BEGIN RECORDS TO USE

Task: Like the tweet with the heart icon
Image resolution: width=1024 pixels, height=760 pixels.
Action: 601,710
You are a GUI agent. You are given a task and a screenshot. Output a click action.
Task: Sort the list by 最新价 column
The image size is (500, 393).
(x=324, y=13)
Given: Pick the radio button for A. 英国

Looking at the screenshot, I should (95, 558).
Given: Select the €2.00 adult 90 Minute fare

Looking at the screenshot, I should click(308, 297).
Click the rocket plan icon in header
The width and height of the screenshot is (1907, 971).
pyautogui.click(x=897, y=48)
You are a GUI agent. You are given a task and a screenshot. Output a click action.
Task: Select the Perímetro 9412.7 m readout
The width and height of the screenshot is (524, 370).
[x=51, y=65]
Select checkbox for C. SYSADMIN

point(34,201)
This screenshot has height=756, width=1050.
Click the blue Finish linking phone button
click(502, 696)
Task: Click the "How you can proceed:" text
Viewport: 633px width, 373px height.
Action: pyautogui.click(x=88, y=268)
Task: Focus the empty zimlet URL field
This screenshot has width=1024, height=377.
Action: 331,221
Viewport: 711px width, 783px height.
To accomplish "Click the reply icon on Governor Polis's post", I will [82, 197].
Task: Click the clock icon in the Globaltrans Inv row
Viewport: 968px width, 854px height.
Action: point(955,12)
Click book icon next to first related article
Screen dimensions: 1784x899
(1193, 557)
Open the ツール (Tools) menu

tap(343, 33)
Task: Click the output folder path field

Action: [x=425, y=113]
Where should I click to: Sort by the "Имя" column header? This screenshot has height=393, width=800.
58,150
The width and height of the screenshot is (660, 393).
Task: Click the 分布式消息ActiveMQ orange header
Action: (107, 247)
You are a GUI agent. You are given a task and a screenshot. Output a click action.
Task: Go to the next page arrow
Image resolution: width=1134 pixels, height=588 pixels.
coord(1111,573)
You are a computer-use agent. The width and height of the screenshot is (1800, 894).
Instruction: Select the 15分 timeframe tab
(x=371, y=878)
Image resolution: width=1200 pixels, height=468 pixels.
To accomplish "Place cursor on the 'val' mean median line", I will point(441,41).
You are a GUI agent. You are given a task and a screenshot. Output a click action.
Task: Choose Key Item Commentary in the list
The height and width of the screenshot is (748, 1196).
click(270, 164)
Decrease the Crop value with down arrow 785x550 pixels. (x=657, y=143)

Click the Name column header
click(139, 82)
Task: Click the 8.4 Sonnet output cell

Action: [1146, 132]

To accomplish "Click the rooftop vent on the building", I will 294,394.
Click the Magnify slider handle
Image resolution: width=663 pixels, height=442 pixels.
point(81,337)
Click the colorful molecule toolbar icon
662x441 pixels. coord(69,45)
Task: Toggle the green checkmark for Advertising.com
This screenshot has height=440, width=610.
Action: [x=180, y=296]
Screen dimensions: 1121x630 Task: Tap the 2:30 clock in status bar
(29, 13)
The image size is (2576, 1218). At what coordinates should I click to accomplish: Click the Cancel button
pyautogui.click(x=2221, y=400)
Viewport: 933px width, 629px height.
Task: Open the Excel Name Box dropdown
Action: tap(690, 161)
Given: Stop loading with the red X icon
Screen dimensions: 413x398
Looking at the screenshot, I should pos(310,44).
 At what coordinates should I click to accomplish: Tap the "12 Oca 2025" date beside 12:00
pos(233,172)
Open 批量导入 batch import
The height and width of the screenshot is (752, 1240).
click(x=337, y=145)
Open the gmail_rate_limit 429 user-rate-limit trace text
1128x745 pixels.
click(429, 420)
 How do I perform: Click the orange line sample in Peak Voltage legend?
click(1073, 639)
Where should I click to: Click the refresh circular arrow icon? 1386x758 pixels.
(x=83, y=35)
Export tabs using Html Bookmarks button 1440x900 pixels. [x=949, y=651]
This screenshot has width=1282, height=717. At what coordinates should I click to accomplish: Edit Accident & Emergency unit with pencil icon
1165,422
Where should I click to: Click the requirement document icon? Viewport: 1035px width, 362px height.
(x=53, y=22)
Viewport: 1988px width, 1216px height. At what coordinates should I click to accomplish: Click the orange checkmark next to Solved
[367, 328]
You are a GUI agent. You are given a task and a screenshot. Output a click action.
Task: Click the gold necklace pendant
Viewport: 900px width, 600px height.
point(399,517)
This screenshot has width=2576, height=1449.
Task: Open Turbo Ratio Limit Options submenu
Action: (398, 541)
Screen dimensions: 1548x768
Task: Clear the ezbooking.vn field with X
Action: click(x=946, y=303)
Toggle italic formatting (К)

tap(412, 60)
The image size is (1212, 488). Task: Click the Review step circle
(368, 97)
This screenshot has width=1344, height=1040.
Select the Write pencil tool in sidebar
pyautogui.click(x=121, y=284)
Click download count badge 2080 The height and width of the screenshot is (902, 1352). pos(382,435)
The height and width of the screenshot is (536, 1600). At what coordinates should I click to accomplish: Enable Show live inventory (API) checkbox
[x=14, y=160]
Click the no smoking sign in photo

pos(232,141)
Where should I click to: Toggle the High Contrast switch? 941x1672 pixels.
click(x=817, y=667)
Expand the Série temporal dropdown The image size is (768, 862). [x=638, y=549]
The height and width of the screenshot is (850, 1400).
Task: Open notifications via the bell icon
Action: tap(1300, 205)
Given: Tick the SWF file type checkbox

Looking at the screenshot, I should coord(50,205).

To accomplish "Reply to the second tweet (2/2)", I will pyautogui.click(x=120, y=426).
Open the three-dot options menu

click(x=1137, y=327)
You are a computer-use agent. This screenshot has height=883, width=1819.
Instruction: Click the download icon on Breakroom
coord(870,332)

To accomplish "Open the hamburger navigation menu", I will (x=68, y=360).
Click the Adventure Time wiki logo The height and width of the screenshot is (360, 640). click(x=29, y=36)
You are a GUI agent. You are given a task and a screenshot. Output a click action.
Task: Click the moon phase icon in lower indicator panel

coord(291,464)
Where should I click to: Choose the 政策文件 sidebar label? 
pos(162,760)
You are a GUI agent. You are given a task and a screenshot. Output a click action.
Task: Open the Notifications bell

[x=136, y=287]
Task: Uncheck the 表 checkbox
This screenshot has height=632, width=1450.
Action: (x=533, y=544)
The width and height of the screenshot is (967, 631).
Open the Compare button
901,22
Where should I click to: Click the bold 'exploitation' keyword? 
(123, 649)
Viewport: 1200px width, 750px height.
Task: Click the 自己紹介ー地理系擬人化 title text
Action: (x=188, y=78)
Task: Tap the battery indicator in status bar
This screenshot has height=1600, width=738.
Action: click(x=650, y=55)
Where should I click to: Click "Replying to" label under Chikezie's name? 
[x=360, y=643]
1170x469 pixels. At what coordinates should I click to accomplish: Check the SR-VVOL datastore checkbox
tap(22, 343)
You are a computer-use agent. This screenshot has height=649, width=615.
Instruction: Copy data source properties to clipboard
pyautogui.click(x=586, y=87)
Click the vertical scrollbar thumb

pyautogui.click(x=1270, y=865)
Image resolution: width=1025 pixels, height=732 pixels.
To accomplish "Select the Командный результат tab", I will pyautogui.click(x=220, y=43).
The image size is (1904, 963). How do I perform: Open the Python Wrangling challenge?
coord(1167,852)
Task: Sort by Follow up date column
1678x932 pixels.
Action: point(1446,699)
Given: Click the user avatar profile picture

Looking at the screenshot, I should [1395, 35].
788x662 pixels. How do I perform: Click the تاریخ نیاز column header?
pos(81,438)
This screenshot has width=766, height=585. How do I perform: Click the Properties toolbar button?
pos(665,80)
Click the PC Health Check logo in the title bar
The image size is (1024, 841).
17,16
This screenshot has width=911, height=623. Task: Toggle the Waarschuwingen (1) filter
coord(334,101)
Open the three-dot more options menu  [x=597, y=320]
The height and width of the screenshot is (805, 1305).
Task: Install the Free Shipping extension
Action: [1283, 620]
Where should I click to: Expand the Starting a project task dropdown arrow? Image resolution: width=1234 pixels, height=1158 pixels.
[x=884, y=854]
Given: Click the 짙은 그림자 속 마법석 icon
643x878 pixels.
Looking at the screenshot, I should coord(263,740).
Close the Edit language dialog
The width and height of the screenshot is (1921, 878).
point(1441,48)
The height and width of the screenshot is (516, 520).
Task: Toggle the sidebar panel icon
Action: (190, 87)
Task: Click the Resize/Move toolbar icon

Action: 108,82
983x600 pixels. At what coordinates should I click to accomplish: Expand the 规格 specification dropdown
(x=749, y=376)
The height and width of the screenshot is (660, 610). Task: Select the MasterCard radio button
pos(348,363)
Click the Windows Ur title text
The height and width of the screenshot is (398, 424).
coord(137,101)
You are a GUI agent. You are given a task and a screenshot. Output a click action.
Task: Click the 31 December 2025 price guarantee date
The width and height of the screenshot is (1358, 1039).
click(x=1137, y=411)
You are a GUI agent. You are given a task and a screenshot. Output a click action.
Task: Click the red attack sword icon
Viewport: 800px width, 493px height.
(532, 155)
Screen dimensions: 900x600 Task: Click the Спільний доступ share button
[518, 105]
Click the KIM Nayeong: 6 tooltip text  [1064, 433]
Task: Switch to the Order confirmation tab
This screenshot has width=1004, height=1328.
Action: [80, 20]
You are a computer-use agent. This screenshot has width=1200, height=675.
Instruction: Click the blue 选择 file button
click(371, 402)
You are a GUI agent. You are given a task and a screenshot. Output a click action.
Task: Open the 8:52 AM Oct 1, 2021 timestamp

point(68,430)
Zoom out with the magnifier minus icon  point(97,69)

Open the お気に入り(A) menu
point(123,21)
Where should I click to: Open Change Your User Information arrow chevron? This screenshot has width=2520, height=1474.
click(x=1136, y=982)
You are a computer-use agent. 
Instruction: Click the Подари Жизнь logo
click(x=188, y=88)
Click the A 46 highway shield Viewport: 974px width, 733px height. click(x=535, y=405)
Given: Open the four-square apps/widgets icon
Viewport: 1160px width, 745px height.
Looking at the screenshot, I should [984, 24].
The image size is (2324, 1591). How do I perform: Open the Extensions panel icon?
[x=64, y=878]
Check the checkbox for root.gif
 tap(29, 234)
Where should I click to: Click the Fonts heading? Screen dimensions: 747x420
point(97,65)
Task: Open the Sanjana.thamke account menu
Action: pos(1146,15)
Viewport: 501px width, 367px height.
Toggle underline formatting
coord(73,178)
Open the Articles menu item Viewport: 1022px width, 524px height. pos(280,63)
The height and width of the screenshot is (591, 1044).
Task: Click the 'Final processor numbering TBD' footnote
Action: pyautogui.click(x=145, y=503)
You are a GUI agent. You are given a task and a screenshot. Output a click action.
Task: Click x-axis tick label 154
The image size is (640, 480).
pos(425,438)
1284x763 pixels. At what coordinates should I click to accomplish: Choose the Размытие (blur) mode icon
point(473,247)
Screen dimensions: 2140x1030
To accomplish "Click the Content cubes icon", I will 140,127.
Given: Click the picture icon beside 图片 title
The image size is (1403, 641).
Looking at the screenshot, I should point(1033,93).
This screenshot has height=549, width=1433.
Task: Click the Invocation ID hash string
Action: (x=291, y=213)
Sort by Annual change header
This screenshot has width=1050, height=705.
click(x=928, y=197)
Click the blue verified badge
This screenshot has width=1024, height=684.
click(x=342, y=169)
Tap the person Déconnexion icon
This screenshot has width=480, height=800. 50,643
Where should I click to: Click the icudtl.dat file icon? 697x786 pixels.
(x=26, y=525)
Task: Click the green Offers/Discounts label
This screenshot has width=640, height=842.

END RECORDS TO USE

### TASK DETAILS:
Using the data above, transcribe the lines that run from the line with "Given: Tick the SWF file type checkbox" to the line with "The width and height of the screenshot is (967, 631).", both ends kept, and output nothing else.

### SOLUTION FOR THIS PROBLEM:
Given: Tick the SWF file type checkbox

Looking at the screenshot, I should coord(50,205).

To accomplish "Reply to the second tweet (2/2)", I will pyautogui.click(x=120, y=426).
Open the three-dot options menu

click(x=1137, y=327)
You are a computer-use agent. This screenshot has height=883, width=1819.
Instruction: Click the download icon on Breakroom
coord(870,332)

To accomplish "Open the hamburger navigation menu", I will (x=68, y=360).
Click the Adventure Time wiki logo The height and width of the screenshot is (360, 640). click(x=29, y=36)
You are a GUI agent. You are given a task and a screenshot. Output a click action.
Task: Click the moon phase icon in lower indicator panel

coord(291,464)
Where should I click to: Choose the 政策文件 sidebar label? 
pos(162,760)
You are a GUI agent. You are given a task and a screenshot. Output a click action.
Task: Open the Notifications bell

[x=136, y=287]
Task: Uncheck the 表 checkbox
This screenshot has height=632, width=1450.
Action: (x=533, y=544)
The width and height of the screenshot is (967, 631).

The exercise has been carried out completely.